How will that work with perags still using the radix tree and rtgroups
using the xarray?  Yes, we should move the perags to use the xarray too
(and indeed hch already has a series on list to do that) but here's
really not the time to do that because I don't want to frontload a bunch
more core changes onto this already huge patchset.

> > +
> > +/* Compute the number of rt extents in this realtime group. */
> > +xfs_rtxnum_t
> > +xfs_rtgroup_extents(
> +	struct xfs_mount	*mp,
> > +	xfs_rgnumber_t		rgno)
> > +{
> > +	xfs_rgnumber_t		rgcount = mp->m_sb.sb_rgcount;
> > +
> > +	ASSERT(rgno < rgcount);
> > +	if (rgno == rgcount - 1)
> > +		return mp->m_sb.sb_rextents -
> > +			((xfs_rtxnum_t)rgno * mp->m_sb.sb_rgextents);
> 
> Urk. So this relies on a non-rtgroup filesystem doing a
> multiplication by zero of a field that the on-disk format does not
> understand to get the right result.  I think this is a copying a bad
> pattern we've been slowly trying to remove from the normal
> allocation group code.
> 
> > +
> > +	ASSERT(xfs_has_rtgroups(mp));
> > +	return mp->m_sb.sb_rgextents;
> > +}
> 
> We already embed the length of the rtgroup in the rtgroup structure.
> THis should be looking up the rtgroup (or being passed the rtgroup
> the caller already has) and doing the right thing. i.e.
> 
> 	if (!rtg || !xfs_has_rtgroups(rtg->rtg_mount))
> 		return mp->m_sb.sb_rextents;
> 	return rtg->rtg_extents;

xfs_rtgroup_extents is the function that we use to set rtg->rtg_extents.

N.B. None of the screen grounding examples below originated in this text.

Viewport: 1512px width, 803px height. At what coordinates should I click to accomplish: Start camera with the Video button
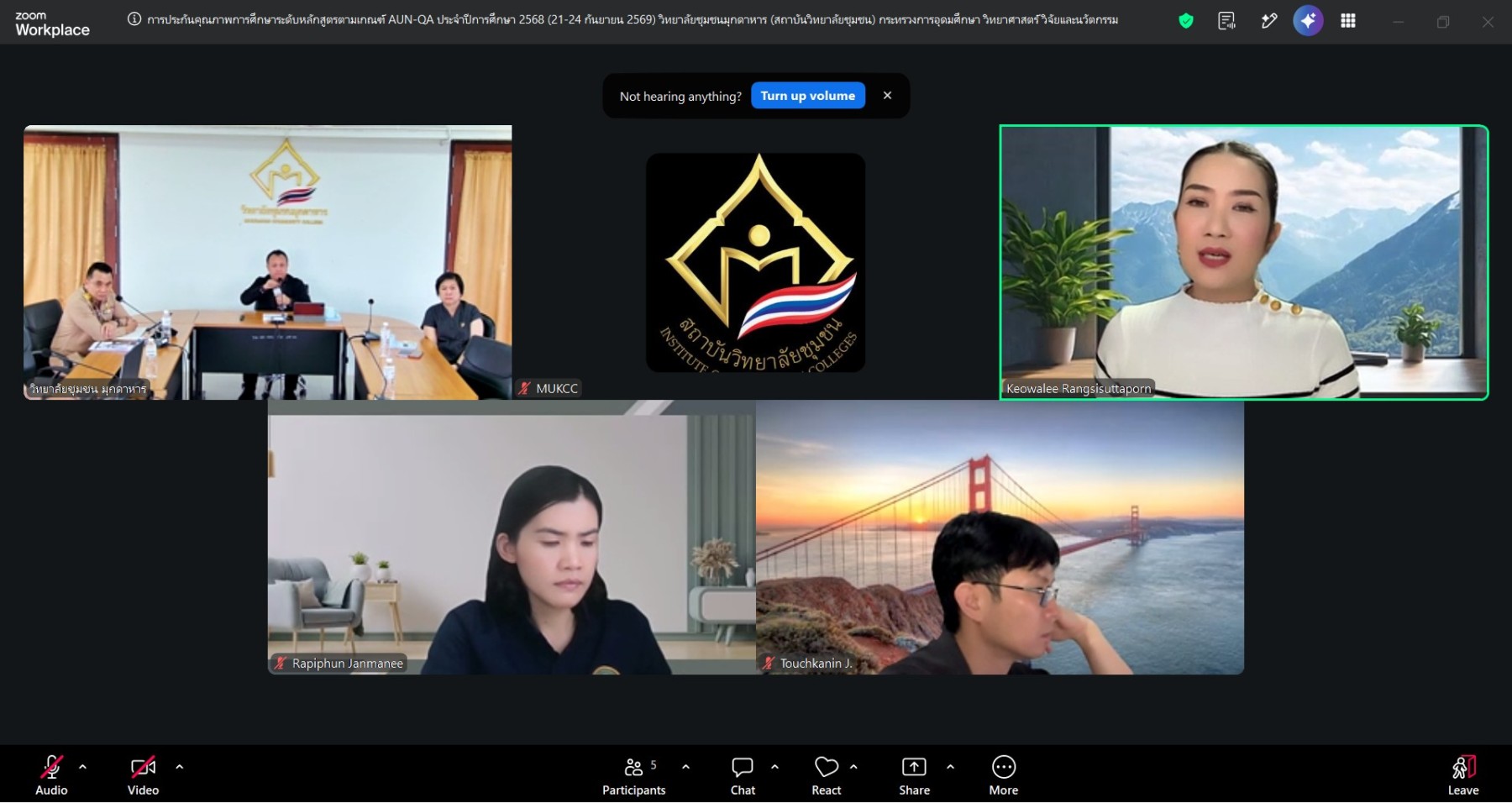coord(143,776)
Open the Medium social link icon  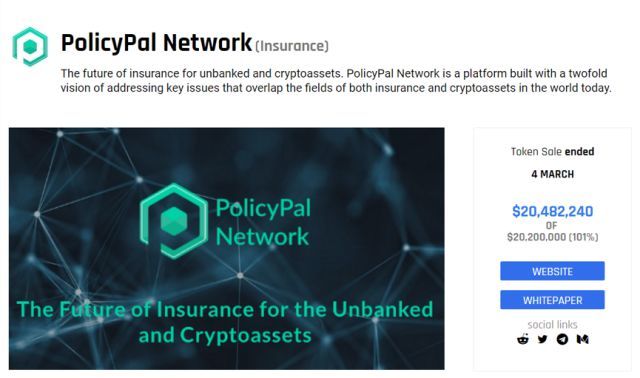click(582, 339)
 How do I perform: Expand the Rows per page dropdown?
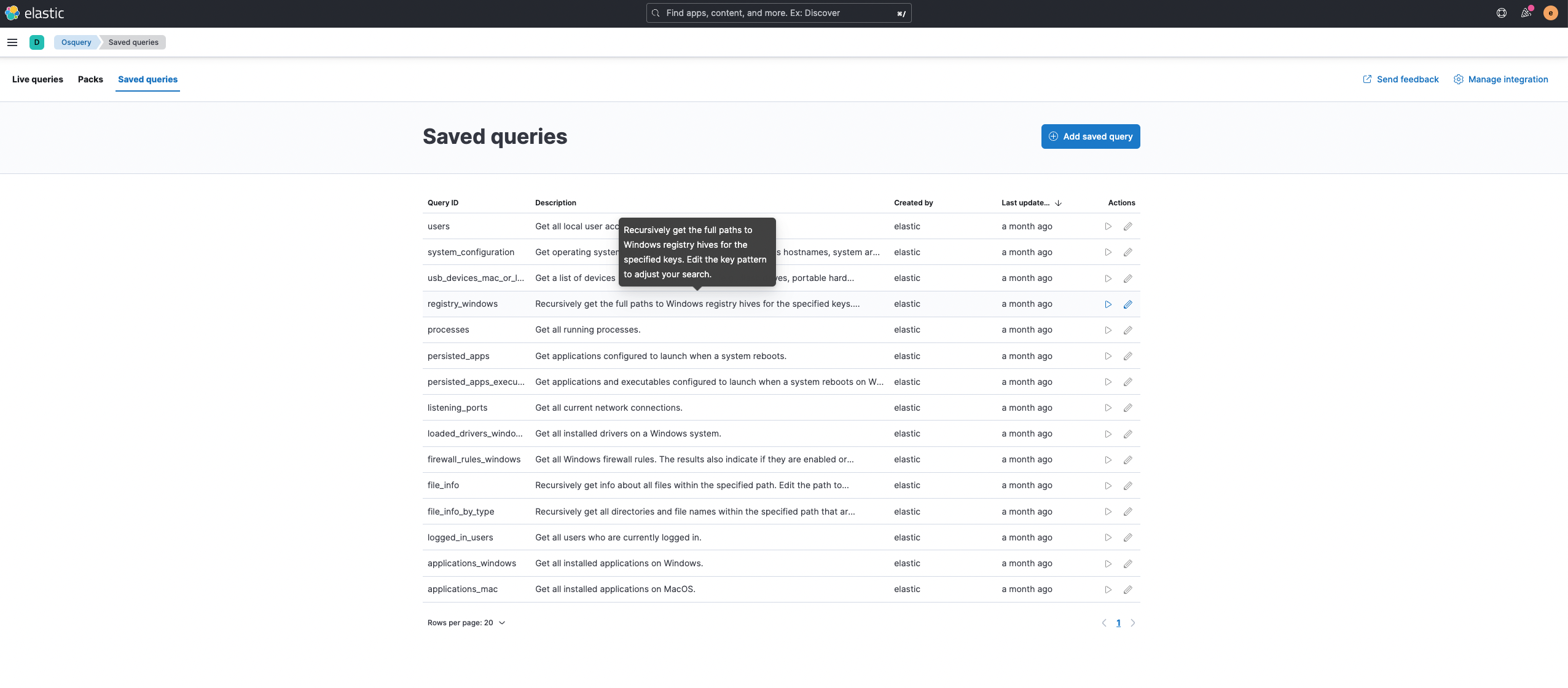pos(466,623)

> > diff --git a/fs/xfs/libxfs/xfs_rtgroup.h b/fs/xfs/libxfs/xfs_rtgroup.h
> > new file mode 100644
> > index 0000000000000..2c09ecfc50328
> > --- /dev/null
> > +++ b/fs/xfs/libxfs/xfs_rtgroup.h
> > @@ -0,0 +1,212 @@
> > +/* SPDX-License-Identifier: GPL-2.0-or-later */
> > +/*
> > + * Copyright (c) 2022-2024 Oracle.  All Rights Reserved.
> > + * Author: Darrick J. Wong <djwong@xxxxxxxxxx>
> > + */
> > +#ifndef __LIBXFS_RTGROUP_H
> > +#define __LIBXFS_RTGROUP_H 1
> > +
> > +struct xfs_mount;
> > +struct xfs_trans;
> > +
> > +/*
> > + * Realtime group incore structure, similar to the per-AG structure.
> > + */
> > +struct xfs_rtgroup {
> > +	struct xfs_mount	*rtg_mount;
> > +	xfs_rgnumber_t		rtg_rgno;
> > +	atomic_t		rtg_ref;	/* passive reference count */
> > +	atomic_t		rtg_active_ref;	/* active reference count */
> > +	wait_queue_head_t	rtg_active_wq;/* woken active_ref falls to zero */
> 
> Yeah, that's all common with xfs_perag....
> 
> ....
> > +/*
> > + * rt group iteration APIs
> > + */
> > +static inline struct xfs_rtgroup *
> > +xfs_rtgroup_next(
> > +	struct xfs_rtgroup	*rtg,
> > +	xfs_rgnumber_t		*rgno,
> > +	xfs_rgnumber_t		end_rgno)
> > +{
> > +	struct xfs_mount	*mp = rtg->rtg_mount;
> > +
> > +	*rgno = rtg->rtg_rgno + 1;
> > +	xfs_rtgroup_rele(rtg);
> > +	if (*rgno > end_rgno)
> > +		return NULL;
> > +	return xfs_rtgroup_grab(mp, *rgno);
> > +}
> > +
> > +#define for_each_rtgroup_range(mp, rgno, end_rgno, rtg) \
> > +	for ((rtg) = xfs_rtgroup_grab((mp), (rgno)); \
> > +		(rtg) != NULL; \
> > +		(rtg) = xfs_rtgroup_next((rtg), &(rgno), (end_rgno)))
> > +
> > +#define for_each_rtgroup_from(mp, rgno, rtg) \
> > +	for_each_rtgroup_range((mp), (rgno), (mp)->m_sb.sb_rgcount - 1, (rtg))
> > +
> > +
> > +#define for_each_rtgroup(mp, rgno, rtg) \
> > +	(rgno) = 0; \
> > +	for_each_rtgroup_from((mp), (rgno), (rtg))
> 
> Yup, that's all common with xfs_perag iteration, too. Can you put
> together a patchset to unify these, please?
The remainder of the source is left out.